My understanding is it is LC_COLLATE that affects how sort(1) compares characters and the C locale has the collation for binary comparison, so I set LC_COLLATE=C when calling sort(1) for language independent sorting, but it seems LC_CTYPE also affects how sort(1) works. % (echo 耳 ; echo 脳 ; echo 耳) | LC_CTYPE=ja_JP.UTF-8 LC_COLLATE=C LANG=C sort 耳 脳 耳 % (echo 耳 ; echo 脳 ; echo 耳) | LC_CTYPE=C LC_COLLATE=C LANG=C sort 耳 耳 脳 For reference, GNU sort works fine with any LC_CTYPE, and according to a NetBSD user the same goes for NetBSD sort. % (echo 耳 ; echo 脳 ; echo 耳) | LC_CTYPE=ja_JP.UTF-8 LC_COLLATE=C LANG=C gsort 耳 耳 脳 Is this a bug or by design?
On CURRENT: $ LC_CTYPE=ja_JP.UTF-8 LC_COLLATE=C LANG=C locale LANG=C LC_CTYPE=ja_JP.UTF-8 LC_COLLATE="C" LC_TIME="C" LC_NUMERIC="C" LC_MONETARY="C" LC_MESSAGES="C" LC_ALL= sort(1) attempts to identify situations where it can run in fast, byte-compare only mode by looking only at LC_COLLATE. The --debug option shows more information: $ (echo 耳 ; echo 脳 ; echo 耳) | LC_CTYPE=ja_JP.UTF-8 LC_COLLATE=C LANG=C sort --debug Memory to be used for sorting: 17100230656 Using collate rules of C locale Byte sort is used sort_method=radixsort ; offset=1 ; k1=<耳>(1), k2=<脳>(1); offset=1; s1=<耳>, s2=<脳>; cmp1=0 ; offset=1 ; k1=<脳>(1), k2=<耳>(1); offset=1; s1=<脳>, s2=<耳>; cmp1=0 耳 脳 耳 Both compares seem wrong.
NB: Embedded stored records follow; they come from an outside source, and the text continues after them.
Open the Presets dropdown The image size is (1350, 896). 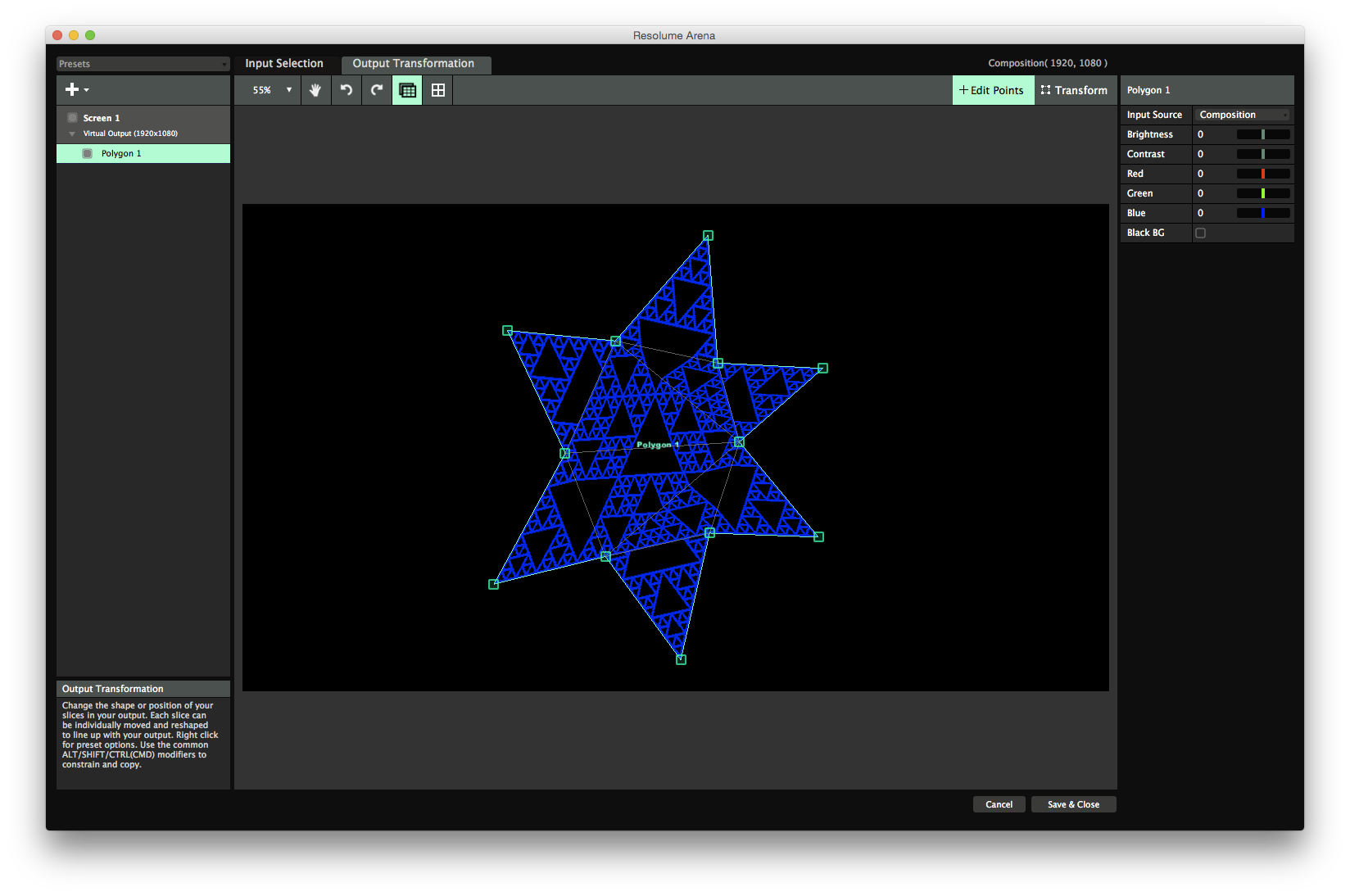point(143,64)
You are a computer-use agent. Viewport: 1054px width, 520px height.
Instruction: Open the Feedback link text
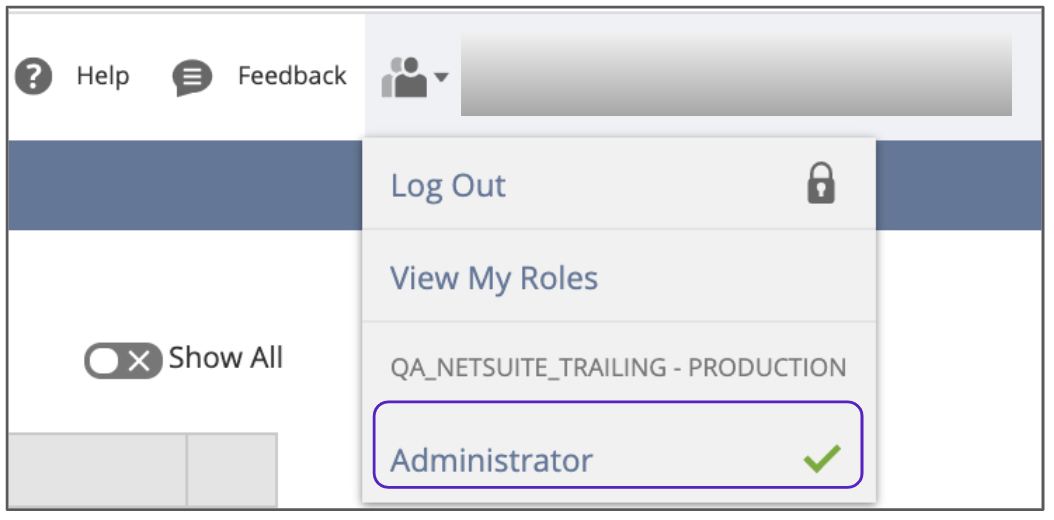coord(292,76)
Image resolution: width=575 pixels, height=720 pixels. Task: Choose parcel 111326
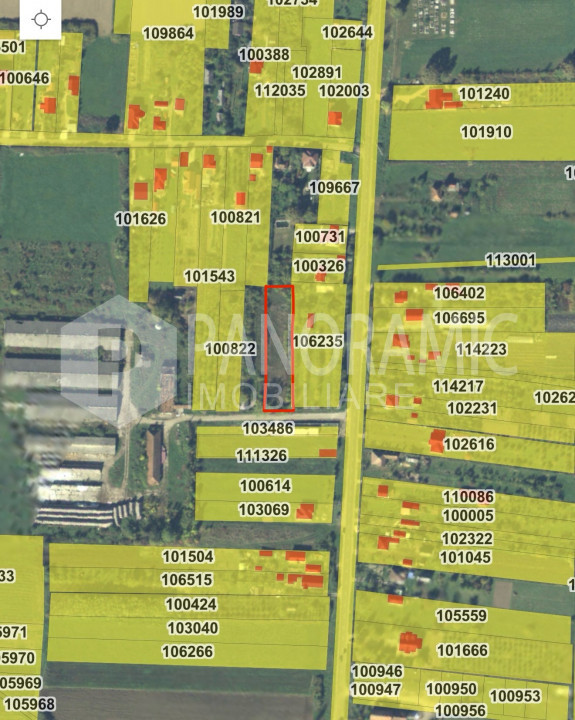point(261,456)

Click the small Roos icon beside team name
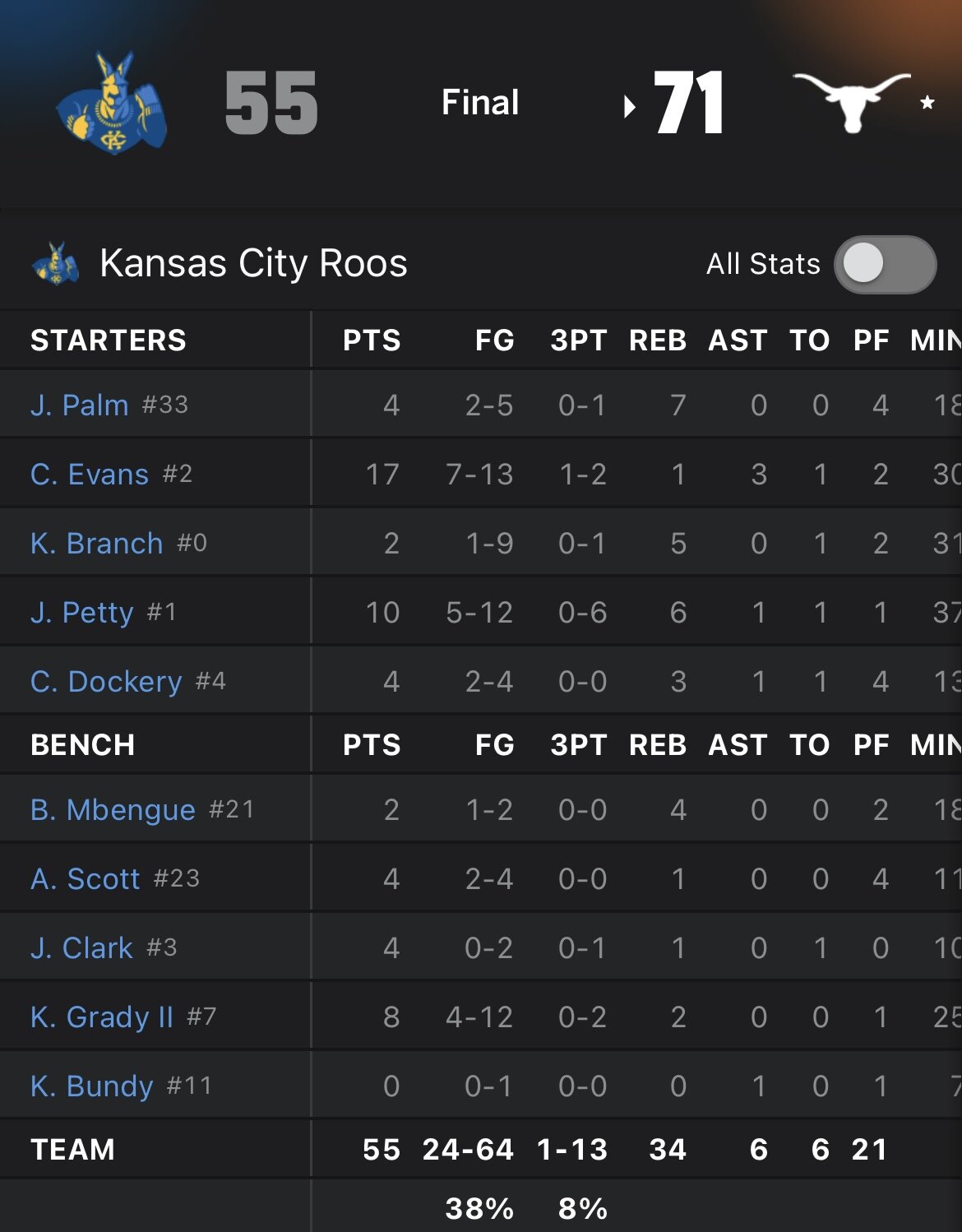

The UTF-8 sequences share only the first byte, 0xe8. In LC_CTYPE=C mode: ; offset=1 ; k1=<耳>(3), k2=<脳>(3); offset=1; s1=<耳>, s2=<脳>; cmp1=-4 ; offset=1 ; k1=<脳>(3), k2=<耳>(3); offset=1; s1=<脳>, s2=<耳>; cmp1=4 ; offset=1 ; k1=<耳>(3), k2=<耳>(3); offset=1; s1=<耳>, s2=<耳>; cmp1=0 耳 耳 脳 The comparisons look correct. I will look a little more. I think this is a bug, not design, but I am not sure yet.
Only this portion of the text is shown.